Mme. Walter, turning her head, called out: "Come, little one; what are
you and Bel-Ami doing?"
They rejoined the others and returned by way of Chatou. When the
carriage arrived at the door of the mansion, Mme. Walter pressed
Georges to dine with them, but he refused, and returned home to look
over his papers and destroy any compromising letters. Then he repaired
in a cab with feverish haste to the place of meeting. He waited there
some time, and thinking his ladylove had played him false, he was about
to drive off, when a gentle voice whispered at the door of his cab:
"Are you there, Bel-Ami?"
"Is it you, Suzanne?"
"Yes."
"Ah, get in." She entered the cab and he bade the cabman drive on.
He asked: "Well, how did it all pass off?"
She murmured faintly:
"Oh, it was terrible, with mamma especially."
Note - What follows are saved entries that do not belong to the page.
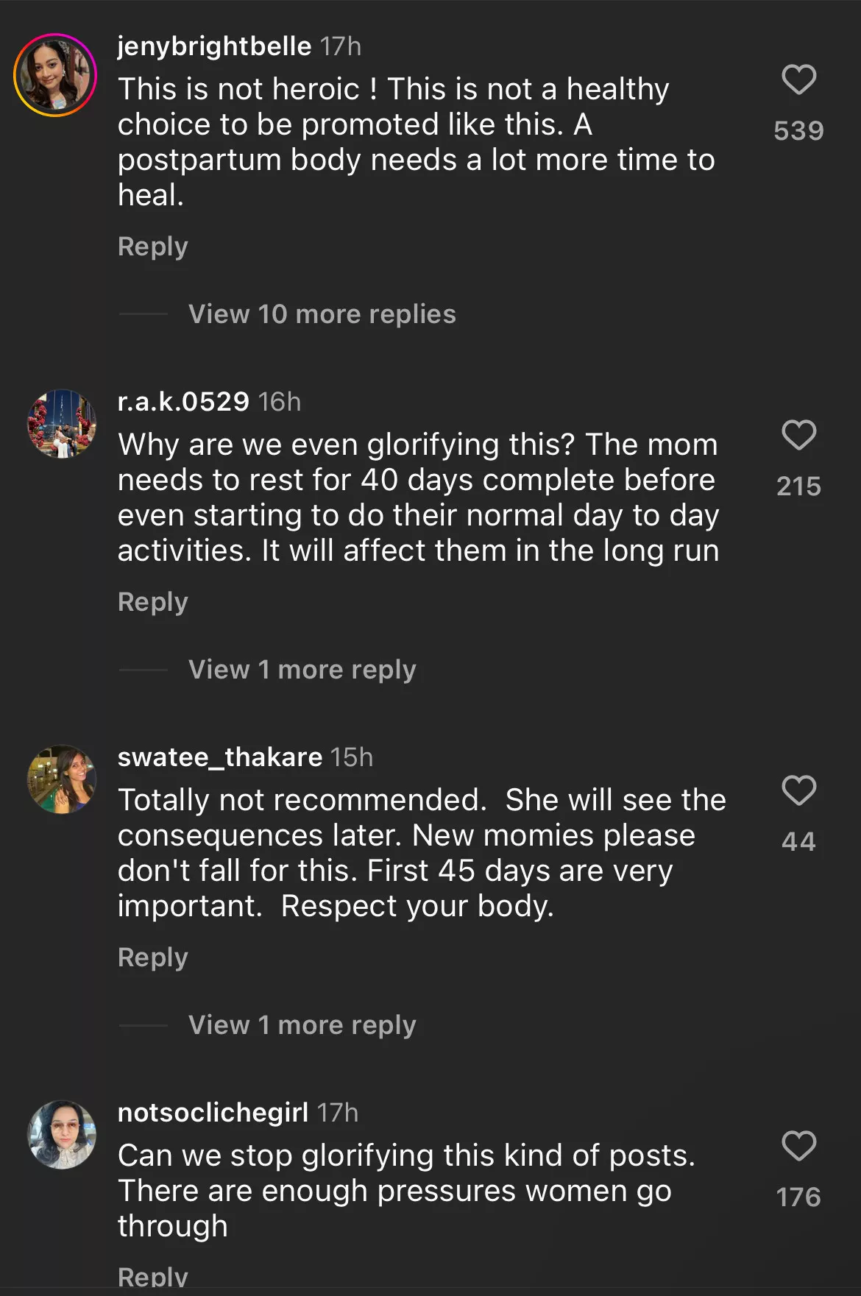Screen dimensions: 861x1296
Task: Show one more reply under swatee_thakare's comment
Action: [x=302, y=1025]
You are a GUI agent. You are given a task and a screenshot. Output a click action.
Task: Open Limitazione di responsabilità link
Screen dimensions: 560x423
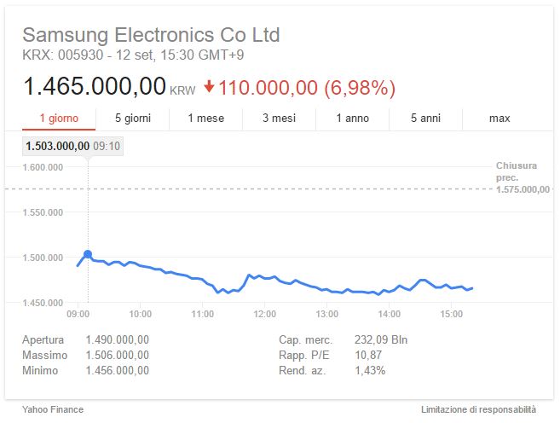click(478, 409)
"Your mamma? What did she say? Tell me!"
"Oh, it was frightful! I entered her room and made the little speech I
had prepared. She turned pale and cried: 'Never!' I wept, I protested
that I would marry only you; she was like a mad woman; she vowed I
should be sent to a convent. I never saw her like that, never. Papa,
hearing her agitated words, entered. He was not as angry as she was,
but he said you were not a suitable match for me. As they had vexed me,
I talked louder than they, and papa with a dramatic air bade me leave
the room. That decided me to fly with you. And here I am; where shall
we go?"
He replied, encircling her waist with his arm: "It is too late to take
the train; this cab will take us to Sevres where we can spend the
night, and to-morrow we will leave for La Roche-Guyon. It is a pretty
village on the banks of the Seine between Mantes and Bonnieres."
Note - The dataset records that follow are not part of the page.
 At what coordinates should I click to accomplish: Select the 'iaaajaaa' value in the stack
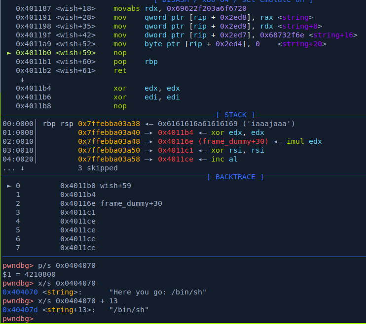(273, 124)
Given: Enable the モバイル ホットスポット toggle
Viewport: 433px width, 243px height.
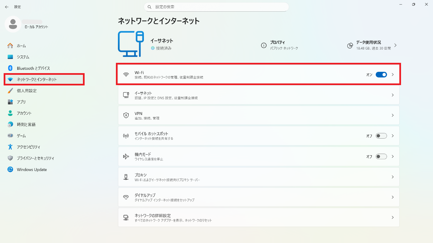Looking at the screenshot, I should click(381, 136).
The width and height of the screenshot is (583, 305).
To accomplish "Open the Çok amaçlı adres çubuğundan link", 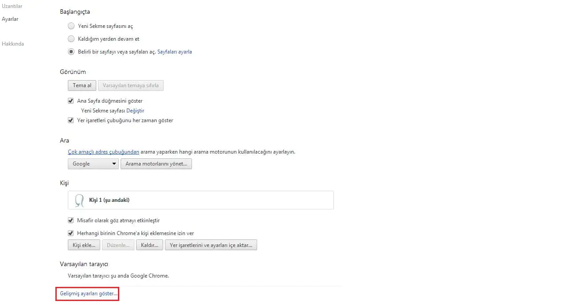I will pyautogui.click(x=103, y=151).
The cab rolled on. Georges took the young girl's hand and kissed it
respectfully. He did not know what to say to her, being unaccustomed to
Platonic affection. Suddenly he perceived that she was weeping. He
asked in affright:
"What ails you, my dear little one?"
She replied tearfully: "I was thinking that poor mamma could not sleep
if she had found out that I was gone!"